* _Problem details_: Could you print all of the data below again, exactly?

━━━ Available data

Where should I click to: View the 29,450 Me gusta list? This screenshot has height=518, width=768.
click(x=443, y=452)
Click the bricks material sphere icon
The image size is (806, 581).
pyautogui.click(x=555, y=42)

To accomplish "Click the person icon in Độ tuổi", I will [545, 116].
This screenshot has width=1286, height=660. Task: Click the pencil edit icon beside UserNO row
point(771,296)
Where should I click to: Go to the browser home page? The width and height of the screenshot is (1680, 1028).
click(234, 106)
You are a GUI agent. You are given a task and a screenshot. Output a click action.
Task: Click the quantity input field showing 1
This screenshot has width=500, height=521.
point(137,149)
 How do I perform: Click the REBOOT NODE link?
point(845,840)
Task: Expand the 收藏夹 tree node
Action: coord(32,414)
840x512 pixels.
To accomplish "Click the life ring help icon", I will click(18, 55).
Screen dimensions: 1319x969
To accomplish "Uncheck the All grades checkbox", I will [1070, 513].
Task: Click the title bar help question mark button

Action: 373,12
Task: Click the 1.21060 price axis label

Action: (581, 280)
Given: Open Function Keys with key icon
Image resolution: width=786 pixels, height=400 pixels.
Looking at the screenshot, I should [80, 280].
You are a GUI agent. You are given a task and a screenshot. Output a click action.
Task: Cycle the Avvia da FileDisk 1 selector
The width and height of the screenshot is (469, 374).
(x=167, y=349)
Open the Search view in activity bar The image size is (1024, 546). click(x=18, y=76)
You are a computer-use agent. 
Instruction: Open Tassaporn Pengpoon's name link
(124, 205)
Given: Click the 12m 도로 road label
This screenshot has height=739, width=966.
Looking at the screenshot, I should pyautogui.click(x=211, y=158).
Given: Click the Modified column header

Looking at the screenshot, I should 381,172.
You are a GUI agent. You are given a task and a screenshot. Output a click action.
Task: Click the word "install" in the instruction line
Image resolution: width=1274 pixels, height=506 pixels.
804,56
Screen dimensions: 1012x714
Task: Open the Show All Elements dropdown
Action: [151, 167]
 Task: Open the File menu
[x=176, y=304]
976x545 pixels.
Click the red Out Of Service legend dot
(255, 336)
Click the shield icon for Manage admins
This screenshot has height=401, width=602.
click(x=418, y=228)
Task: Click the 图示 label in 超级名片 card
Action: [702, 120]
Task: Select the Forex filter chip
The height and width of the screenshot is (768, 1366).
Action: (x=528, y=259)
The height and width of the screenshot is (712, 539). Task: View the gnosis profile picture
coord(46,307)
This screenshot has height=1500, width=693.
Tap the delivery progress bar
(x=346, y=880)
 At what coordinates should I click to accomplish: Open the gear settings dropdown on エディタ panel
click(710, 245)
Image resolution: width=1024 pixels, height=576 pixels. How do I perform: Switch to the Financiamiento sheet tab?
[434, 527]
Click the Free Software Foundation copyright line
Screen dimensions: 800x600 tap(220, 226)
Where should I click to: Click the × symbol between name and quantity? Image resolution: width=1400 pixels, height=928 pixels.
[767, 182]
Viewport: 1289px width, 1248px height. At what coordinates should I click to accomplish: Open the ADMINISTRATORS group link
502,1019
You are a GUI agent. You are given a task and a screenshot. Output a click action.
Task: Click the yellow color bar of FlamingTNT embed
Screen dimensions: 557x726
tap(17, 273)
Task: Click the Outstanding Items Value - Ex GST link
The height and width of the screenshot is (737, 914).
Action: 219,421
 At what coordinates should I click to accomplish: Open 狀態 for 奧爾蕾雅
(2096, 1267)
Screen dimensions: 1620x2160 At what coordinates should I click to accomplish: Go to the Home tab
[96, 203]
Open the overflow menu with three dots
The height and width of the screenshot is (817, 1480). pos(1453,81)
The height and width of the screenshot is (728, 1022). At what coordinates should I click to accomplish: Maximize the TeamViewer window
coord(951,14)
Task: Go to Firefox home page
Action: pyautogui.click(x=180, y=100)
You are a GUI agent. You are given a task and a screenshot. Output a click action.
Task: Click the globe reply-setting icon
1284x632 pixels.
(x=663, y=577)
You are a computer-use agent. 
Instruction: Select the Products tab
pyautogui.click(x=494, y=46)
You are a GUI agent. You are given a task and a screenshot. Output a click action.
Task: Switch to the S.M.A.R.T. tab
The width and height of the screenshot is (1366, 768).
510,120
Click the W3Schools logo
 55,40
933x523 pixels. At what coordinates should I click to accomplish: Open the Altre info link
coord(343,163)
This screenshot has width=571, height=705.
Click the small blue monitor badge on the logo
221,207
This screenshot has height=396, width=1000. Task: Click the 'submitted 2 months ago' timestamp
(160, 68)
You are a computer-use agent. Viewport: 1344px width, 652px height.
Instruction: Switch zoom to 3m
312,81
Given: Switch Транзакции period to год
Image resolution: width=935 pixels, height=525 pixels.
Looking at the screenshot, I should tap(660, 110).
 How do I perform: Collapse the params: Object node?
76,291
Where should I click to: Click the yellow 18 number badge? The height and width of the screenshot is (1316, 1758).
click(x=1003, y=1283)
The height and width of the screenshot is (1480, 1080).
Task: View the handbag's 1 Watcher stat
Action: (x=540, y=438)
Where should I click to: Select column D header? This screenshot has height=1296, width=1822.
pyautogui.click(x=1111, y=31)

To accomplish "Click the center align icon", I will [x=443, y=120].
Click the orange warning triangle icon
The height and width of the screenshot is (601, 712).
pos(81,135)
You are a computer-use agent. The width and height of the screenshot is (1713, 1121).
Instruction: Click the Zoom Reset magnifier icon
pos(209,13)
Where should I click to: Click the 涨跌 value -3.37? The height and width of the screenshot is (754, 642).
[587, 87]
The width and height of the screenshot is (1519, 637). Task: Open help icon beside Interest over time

━━━━━━

* _Solution to this exercise_:
Where should I click to: View the 29,450 Me gusta list? This screenshot has height=518, width=768.
click(x=443, y=452)
Click the bricks material sphere icon
The image size is (806, 581).
pyautogui.click(x=555, y=42)

To accomplish "Click the person icon in Độ tuổi", I will [545, 116].
This screenshot has width=1286, height=660. Task: Click the pencil edit icon beside UserNO row
point(771,296)
Where should I click to: Go to the browser home page? The width and height of the screenshot is (1680, 1028).
click(234, 106)
You are a GUI agent. You are given a task and a screenshot. Output a click action.
Task: Click the quantity input field showing 1
This screenshot has width=500, height=521.
point(137,149)
 How do I perform: Click the REBOOT NODE link?
point(845,840)
Task: Expand the 收藏夹 tree node
Action: coord(32,414)
840x512 pixels.
To accomplish "Click the life ring help icon", I will click(18, 55).
Screen dimensions: 1319x969
To accomplish "Uncheck the All grades checkbox", I will [1070, 513].
Task: Click the title bar help question mark button

Action: 373,12
Task: Click the 1.21060 price axis label

Action: (581, 280)
Given: Open Function Keys with key icon
Image resolution: width=786 pixels, height=400 pixels.
Looking at the screenshot, I should [80, 280].
You are a GUI agent. You are given a task and a screenshot. Output a click action.
Task: Cycle the Avvia da FileDisk 1 selector
The width and height of the screenshot is (469, 374).
(x=167, y=349)
Open the Search view in activity bar The image size is (1024, 546). click(x=18, y=76)
You are a computer-use agent. 
Instruction: Open Tassaporn Pengpoon's name link
(124, 205)
Given: Click the 12m 도로 road label
This screenshot has height=739, width=966.
Looking at the screenshot, I should pyautogui.click(x=211, y=158).
Given: Click the Modified column header

Looking at the screenshot, I should 381,172.
You are a GUI agent. You are given a task and a screenshot. Output a click action.
Task: Click the word "install" in the instruction line
Image resolution: width=1274 pixels, height=506 pixels.
804,56
Screen dimensions: 1012x714
Task: Open the Show All Elements dropdown
Action: [151, 167]
 Task: Open the File menu
[x=176, y=304]
976x545 pixels.
Click the red Out Of Service legend dot
(255, 336)
Click the shield icon for Manage admins
This screenshot has height=401, width=602.
click(x=418, y=228)
Task: Click the 图示 label in 超级名片 card
Action: [702, 120]
Task: Select the Forex filter chip
The height and width of the screenshot is (768, 1366).
Action: (x=528, y=259)
The height and width of the screenshot is (712, 539). Task: View the gnosis profile picture
coord(46,307)
This screenshot has height=1500, width=693.
Tap the delivery progress bar
(x=346, y=880)
 At what coordinates should I click to accomplish: Open the gear settings dropdown on エディタ panel
click(710, 245)
Image resolution: width=1024 pixels, height=576 pixels. How do I perform: Switch to the Financiamiento sheet tab?
[434, 527]
Click the Free Software Foundation copyright line
Screen dimensions: 800x600 tap(220, 226)
Where should I click to: Click the × symbol between name and quantity? Image resolution: width=1400 pixels, height=928 pixels.
[767, 182]
Viewport: 1289px width, 1248px height. At what coordinates should I click to accomplish: Open the ADMINISTRATORS group link
502,1019
You are a GUI agent. You are given a task and a screenshot. Output a click action.
Task: Click the yellow color bar of FlamingTNT embed
Screen dimensions: 557x726
tap(17, 273)
Task: Click the Outstanding Items Value - Ex GST link
The height and width of the screenshot is (737, 914).
Action: 219,421
 At what coordinates should I click to accomplish: Open 狀態 for 奧爾蕾雅
(2096, 1267)
Screen dimensions: 1620x2160 At what coordinates should I click to accomplish: Go to the Home tab
[96, 203]
Open the overflow menu with three dots
The height and width of the screenshot is (817, 1480). pos(1453,81)
The height and width of the screenshot is (728, 1022). At what coordinates should I click to accomplish: Maximize the TeamViewer window
coord(951,14)
Task: Go to Firefox home page
Action: pyautogui.click(x=180, y=100)
You are a GUI agent. You are given a task and a screenshot. Output a click action.
Task: Click the globe reply-setting icon
1284x632 pixels.
(x=663, y=577)
You are a computer-use agent. 
Instruction: Select the Products tab
pyautogui.click(x=494, y=46)
You are a GUI agent. You are given a task and a screenshot. Output a click action.
Task: Switch to the S.M.A.R.T. tab
The width and height of the screenshot is (1366, 768).
510,120
Click the W3Schools logo
 55,40
933x523 pixels. At what coordinates should I click to accomplish: Open the Altre info link
coord(343,163)
This screenshot has width=571, height=705.
Click the small blue monitor badge on the logo
221,207
This screenshot has height=396, width=1000. Task: Click the 'submitted 2 months ago' timestamp
(160, 68)
You are a computer-use agent. Viewport: 1344px width, 652px height.
Instruction: Switch zoom to 3m
312,81
Given: Switch Транзакции period to год
Image resolution: width=935 pixels, height=525 pixels.
Looking at the screenshot, I should tap(660, 110).
 How do I perform: Collapse the params: Object node?
76,291
Where should I click to: Click the yellow 18 number badge? The height and width of the screenshot is (1316, 1758).
click(x=1003, y=1283)
The height and width of the screenshot is (1480, 1080).
Task: View the handbag's 1 Watcher stat
Action: (x=540, y=438)
Where should I click to: Select column D header? This screenshot has height=1296, width=1822.
pyautogui.click(x=1111, y=31)

To accomplish "Click the center align icon", I will [x=443, y=120].
Click the orange warning triangle icon
The height and width of the screenshot is (601, 712).
pos(81,135)
You are a computer-use agent. The width and height of the screenshot is (1713, 1121).
Instruction: Click the Zoom Reset magnifier icon
pos(209,13)
Where should I click to: Click the 涨跌 value -3.37? The height and width of the screenshot is (754, 642).
[587, 87]
The width and height of the screenshot is (1519, 637). Task: Open help icon beside Interest over time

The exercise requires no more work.